----- Input

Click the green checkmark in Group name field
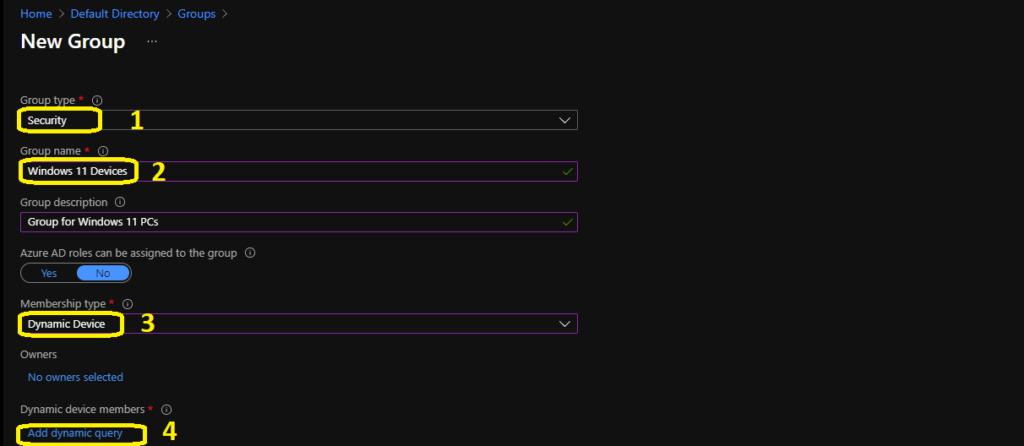1024x446 pixels. [x=568, y=172]

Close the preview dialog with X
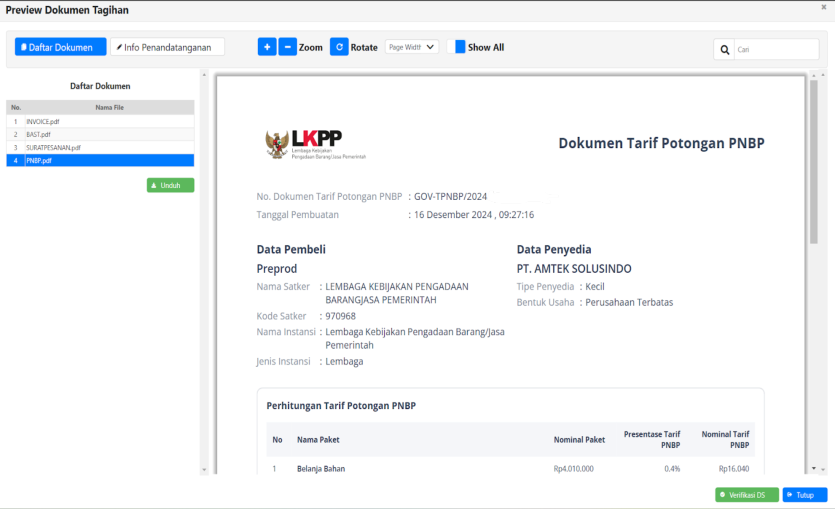[824, 8]
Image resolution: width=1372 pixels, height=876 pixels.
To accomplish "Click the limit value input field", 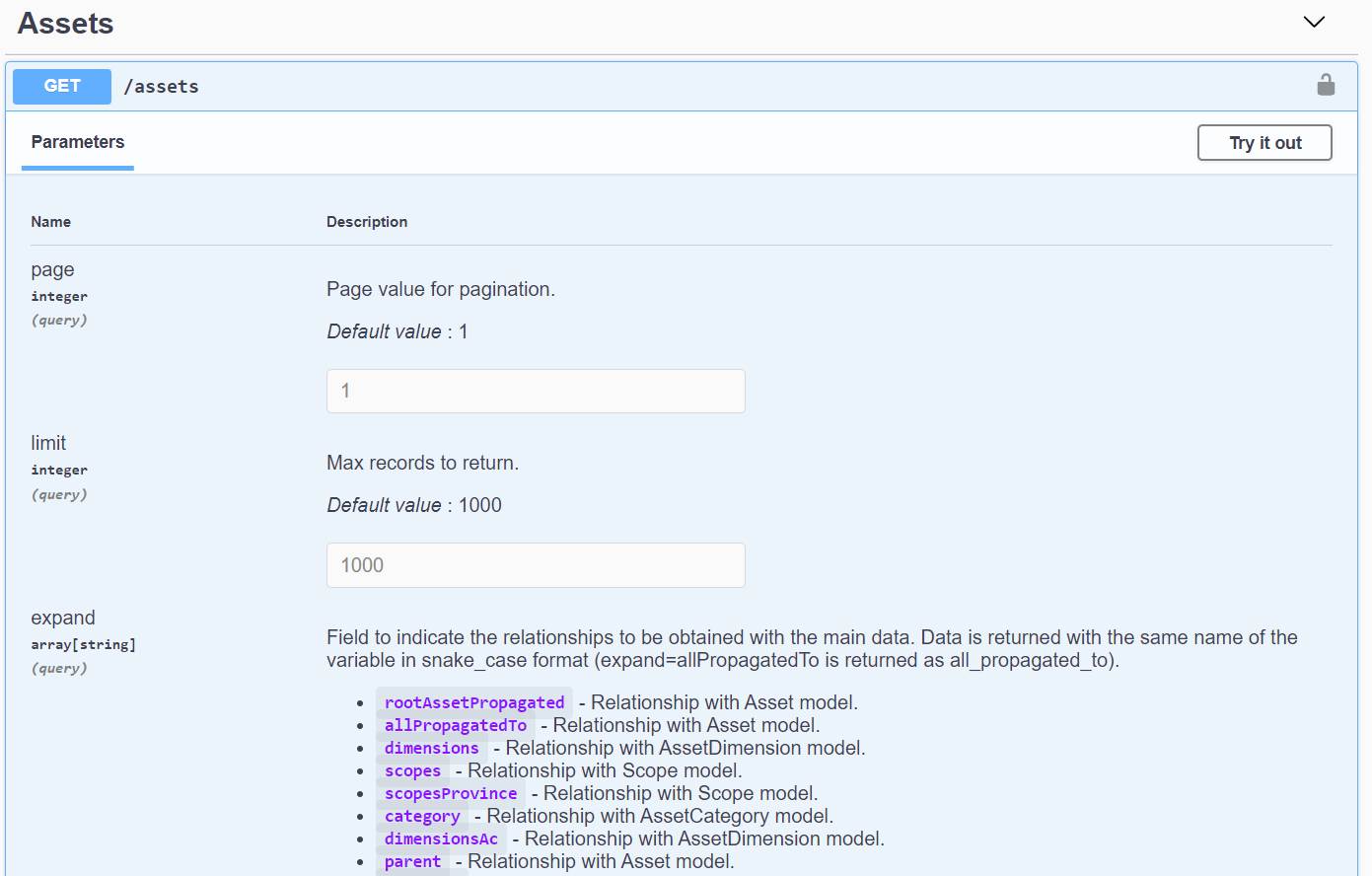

----------

Requirements: Render the lines from the one containing "Close the preview dialog with X" through the end of the rows as a JSON list of strings, one string per line, omitting blank lines and leaving out the pictures.

Output of the exercise:
[
  "Close the preview dialog with X",
  "[824, 8]",
  "Image resolution: width=1372 pixels, height=876 pixels.",
  "To accomplish \"Click the limit value input field\", "
]